I have structs Company, Employee and a list of struct values employees. Struct Employee contains 2 fields - hours and bill.

I need to know total hours and total bill. Should I iterate once (for loop?!) to calculate both together or should we do the following? One of my colleagues say the following is Elixir-y. Why is iterating multiple times encouraged when it is inefficient?

I’m sure there is a good reason and I want to know. Please help me.

def calculate(company) do
    company
    |> calculate_total_hours()
    |> calculate_total_bill()
end

def calculate_total_hours(company) do
  total = company.employees
  |> Enum.map(& &1.hours)
  |> Enum.sum()

  %{company | total_hours: total}
end

def calculate_total_bill(company) do
  total = company.employees
  |> Enum.map(& &1.bill)
  |> Enum.sum()

  %{company | total_bill: total}
end

EDIT: Updated code

al2o3cr · November 24, 2020, 4:47pm

Because it’s easier to read operations that are cleanly decomposed into smaller parts, and because “inefficient” is relative. Traversing a list is a very cheap operation on the BEAM (it’s almost a Lisp under the hood).

It’s hard to say more about the specific example since it doesn’t work: calculate_total_hours returns a number but is piped into a function that expects a list, and it’s unclear where the total hours and total bill should be stored in company.

aenglisc · November 24, 2020, 5:28pm

“Make it work, then make it beautiful, then if you really, really have to, make it fast. 90 percent of the time, if you make it beautiful, it will already be fast. So really, just make it beautiful!”

gregvaughn · November 24, 2020, 6:29pm

I would likely write this as a single reduce, and I don’t think it suffers elixir-y-ness

{total_hours, total_bill} =
  Enum.reduce(company.employees, {0, 0}, fn %{hours: h, bill: b}, {h_acc, b_acc} ->
    {h_acc + h, b_acc + b}
  end)

ahmadferdous · November 24, 2020, 7:22pm

Thanks. I made up the example and the code was not correct. Sorry about that. Updated.
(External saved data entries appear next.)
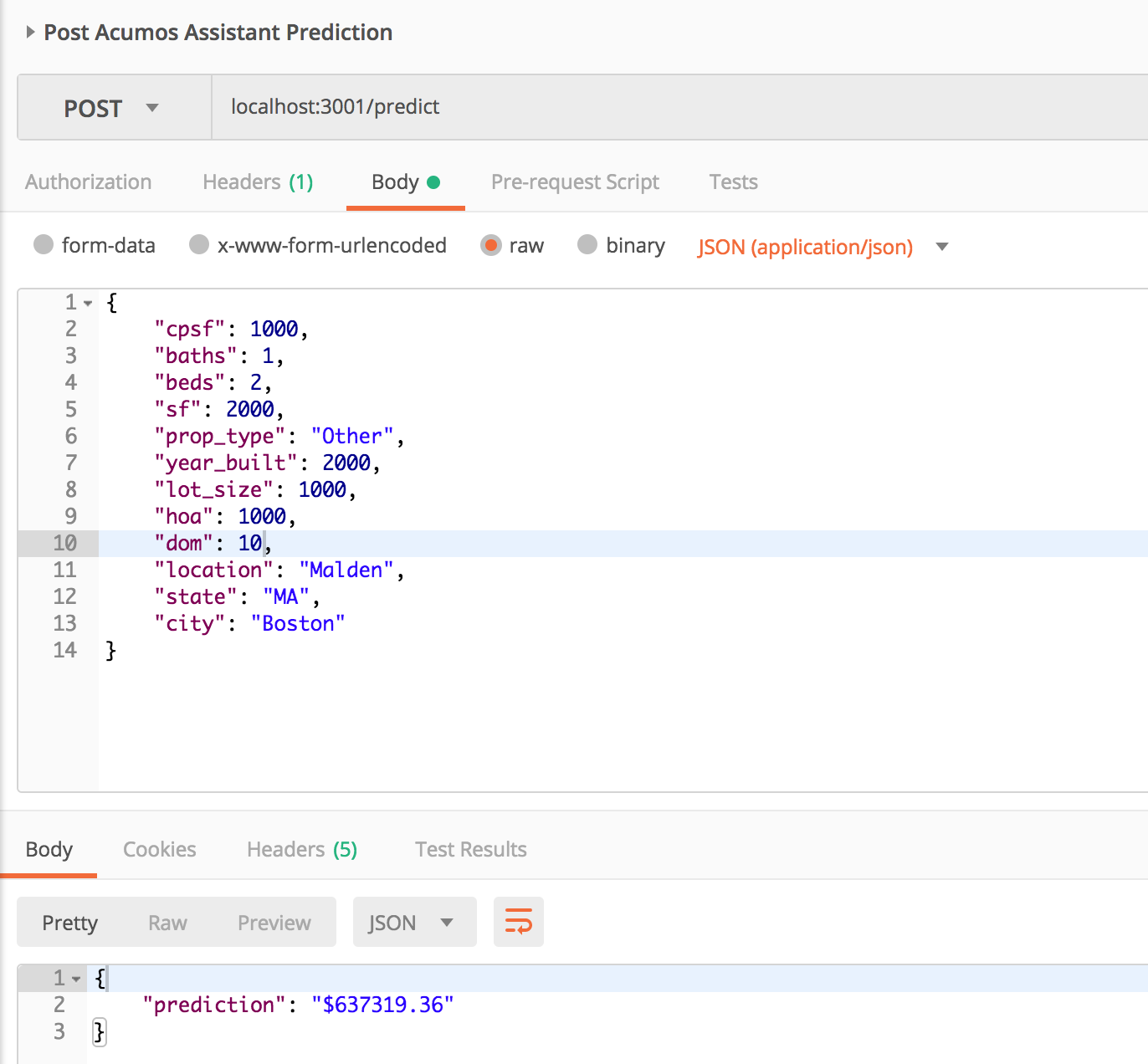Collapse the Post Acumos Assistant Prediction title
Image resolution: width=1148 pixels, height=1064 pixels.
click(30, 33)
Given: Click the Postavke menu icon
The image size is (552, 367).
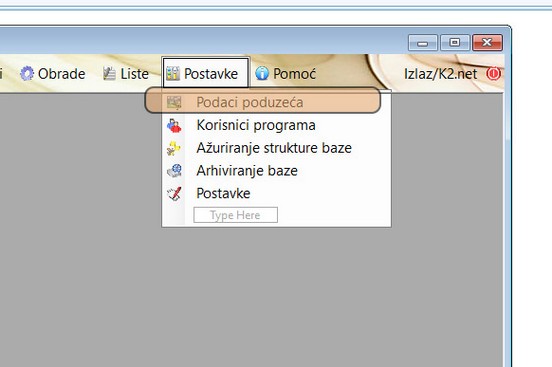Looking at the screenshot, I should (x=173, y=74).
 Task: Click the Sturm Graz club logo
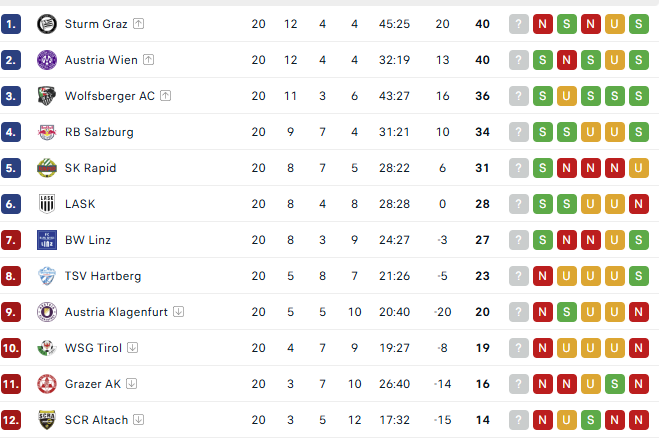[x=46, y=24]
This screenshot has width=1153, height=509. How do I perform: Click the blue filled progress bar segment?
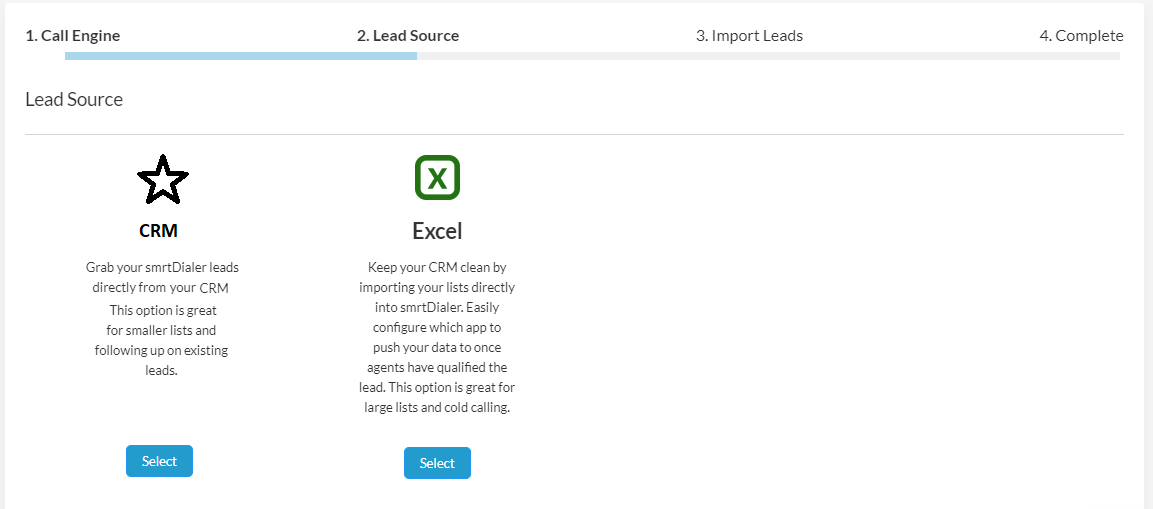[240, 56]
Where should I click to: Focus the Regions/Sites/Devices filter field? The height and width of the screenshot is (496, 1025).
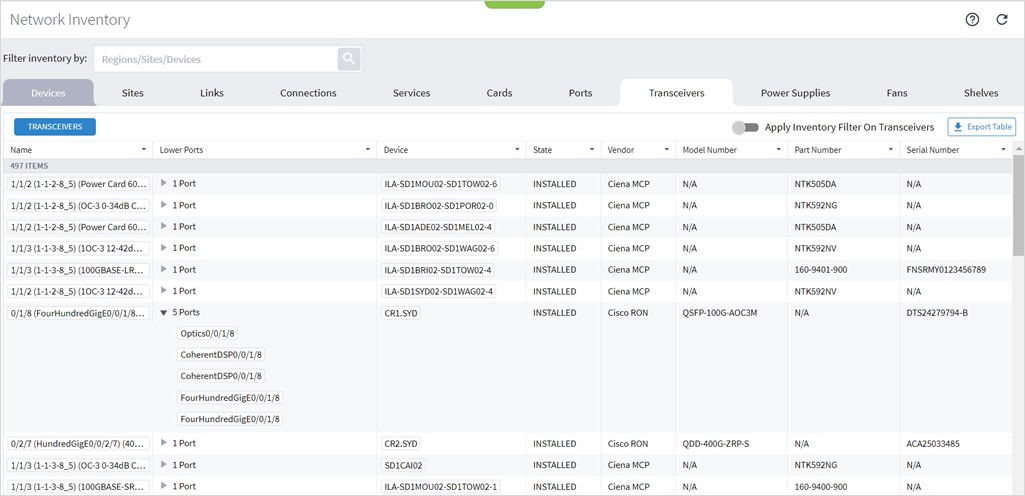pos(216,59)

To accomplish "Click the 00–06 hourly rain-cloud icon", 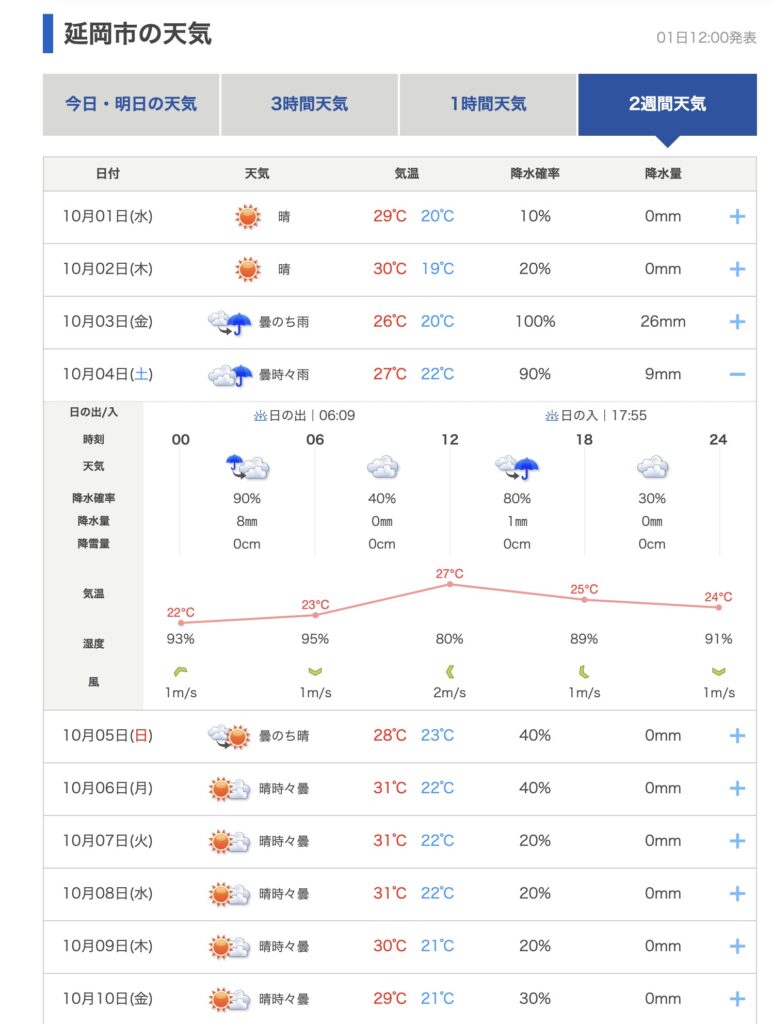I will pos(247,467).
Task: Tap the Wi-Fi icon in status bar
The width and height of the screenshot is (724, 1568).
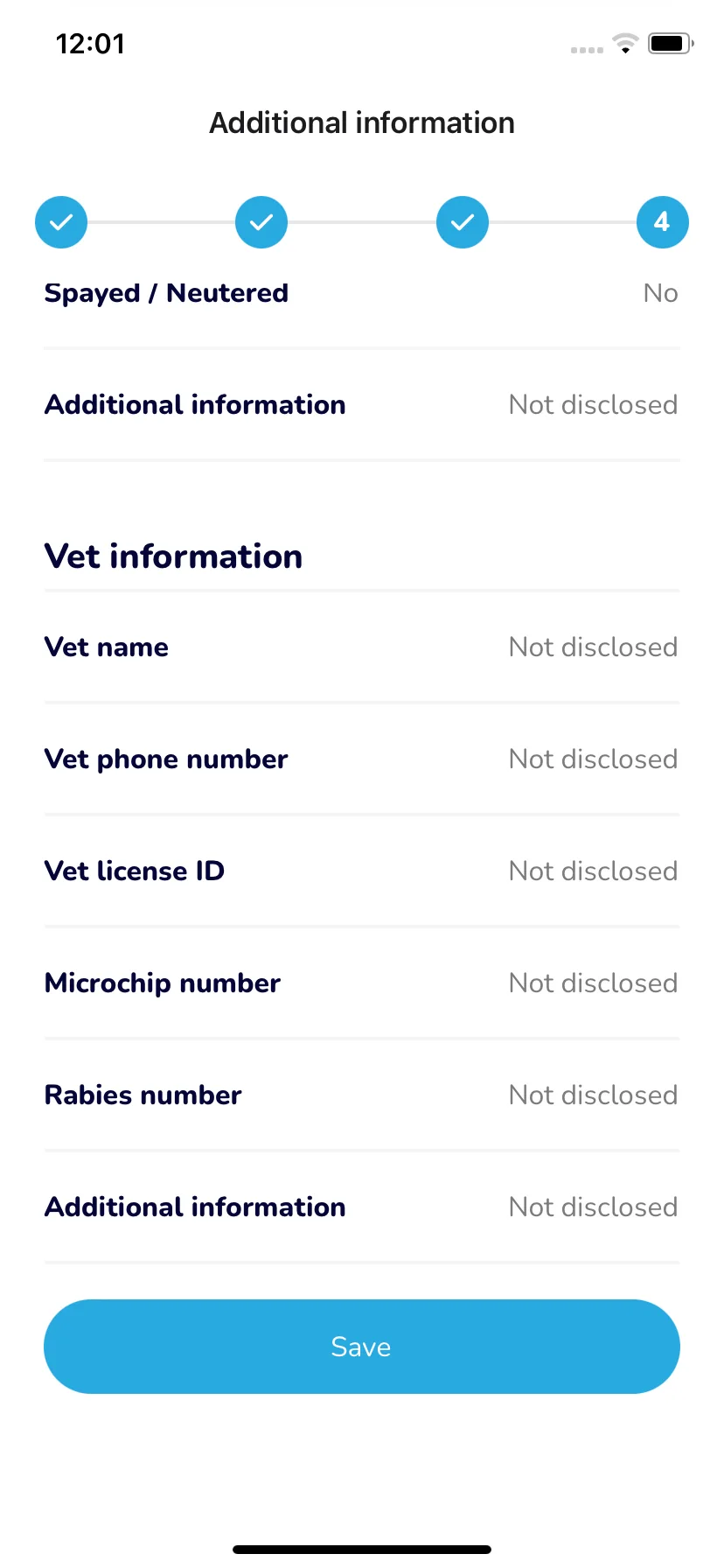Action: 625,43
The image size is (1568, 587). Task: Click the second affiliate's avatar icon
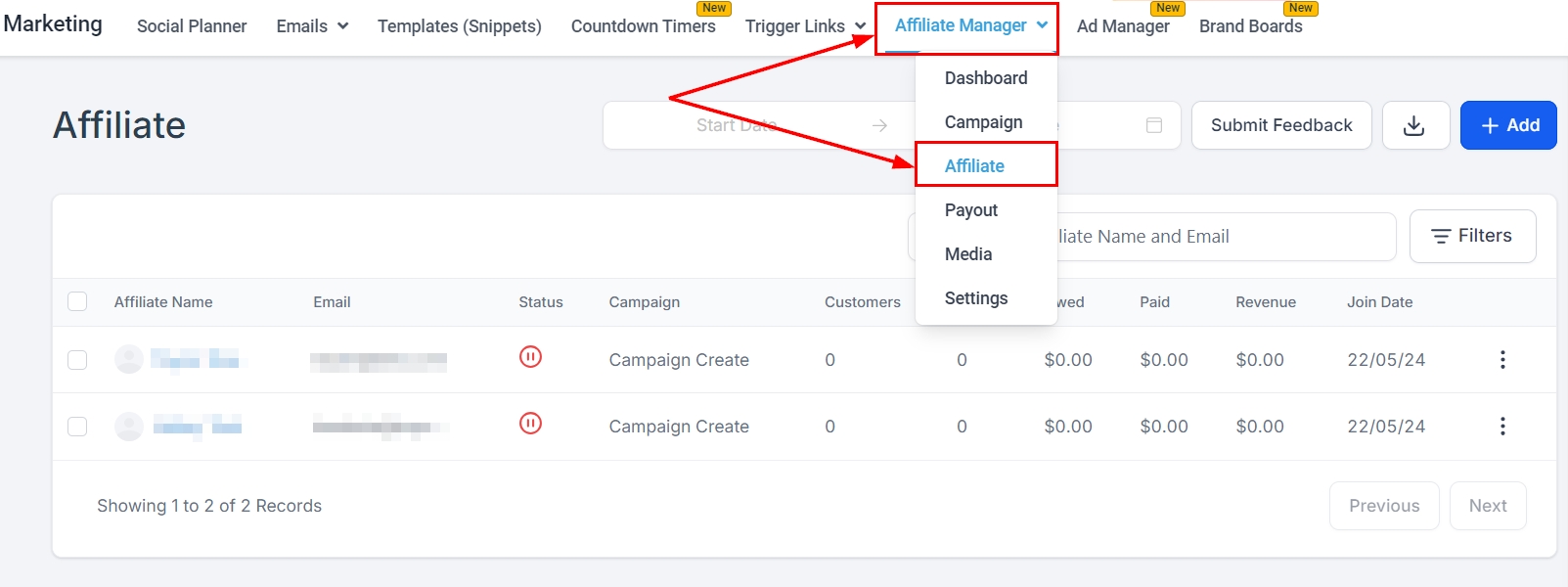click(129, 427)
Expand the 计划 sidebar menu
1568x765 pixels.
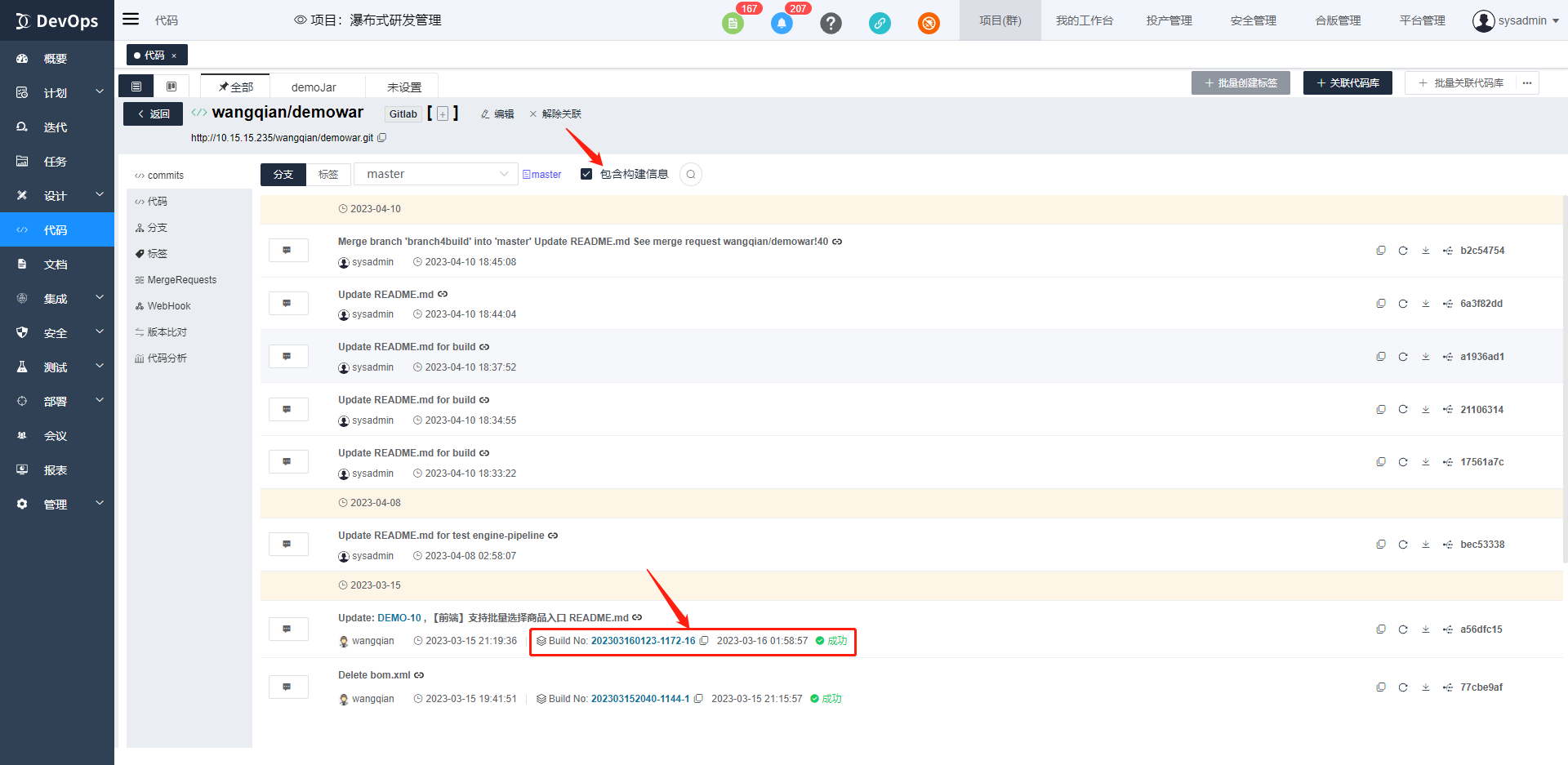point(57,93)
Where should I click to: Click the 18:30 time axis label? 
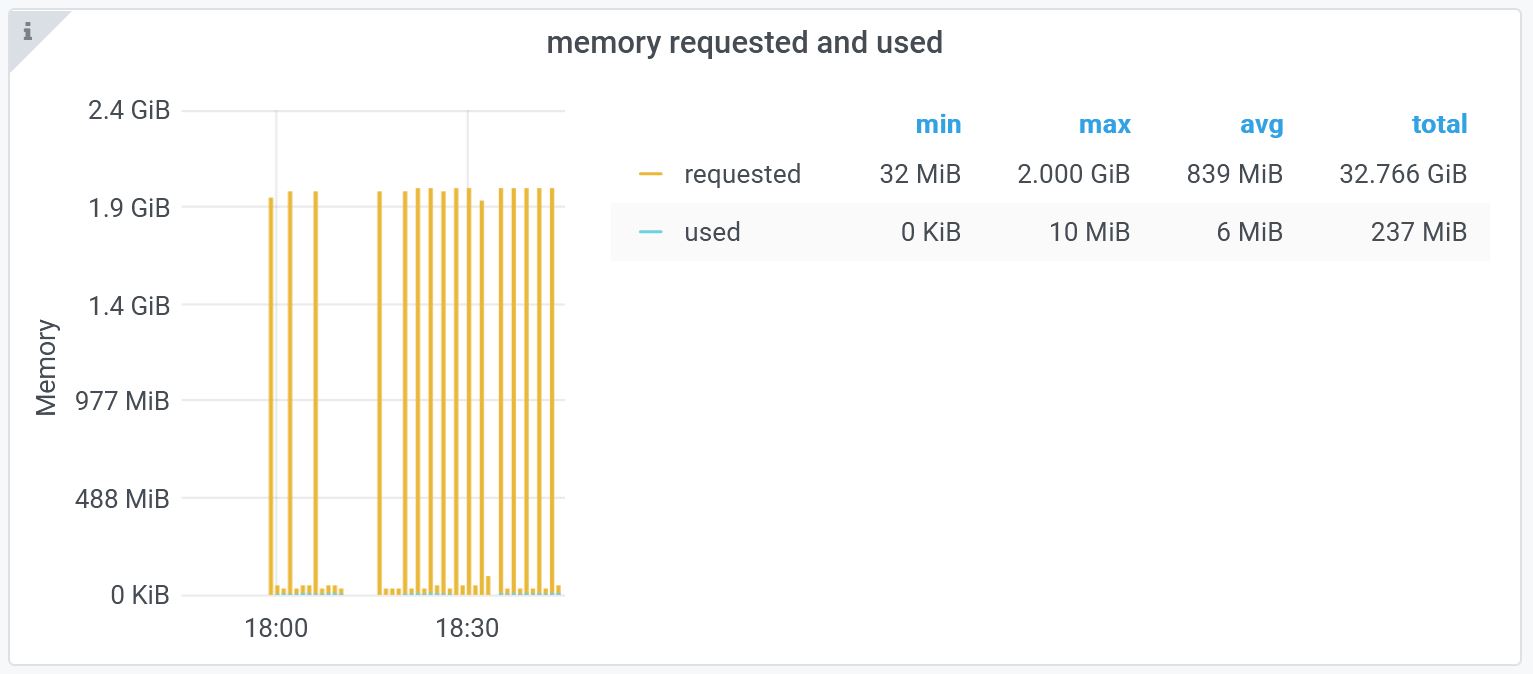[x=467, y=629]
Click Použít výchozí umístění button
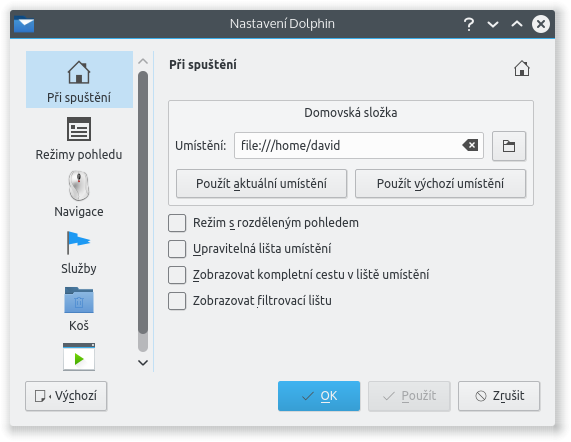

ahmadferdous · November 24, 2020, 7:24pm

I made up the example to capture the problem. Sorry that it was not a working code. I updated code.
The question remains the same - why iterate twice when I can achieve the same goal by iterating just once? In future, what should I answer when somebody coming from OOP background asks me?

jswny · November 24, 2020, 7:54pm

Why not just use streams? They are lazy so as long as you only call Stream functions, you can chain many operations together and only evaluate them at the end for a single iteration. You can keep the multiple functions calls so you don’t have to mash them into one, and you can still iterate only once. Take a look at the paragraphs at the top of the Stream docs for a very similar example: https://hexdocs.pm/elixir/Stream.html

ahmadferdous · November 24, 2020, 8:01pm

@jswny , each operation (calculate_total_hours and calculate_total_bill) needs to be evaluated. So, these 2 operations do not seem to be streamable.

kokolegorille · November 24, 2020, 8:51pm

I am curious how You would make it in one go…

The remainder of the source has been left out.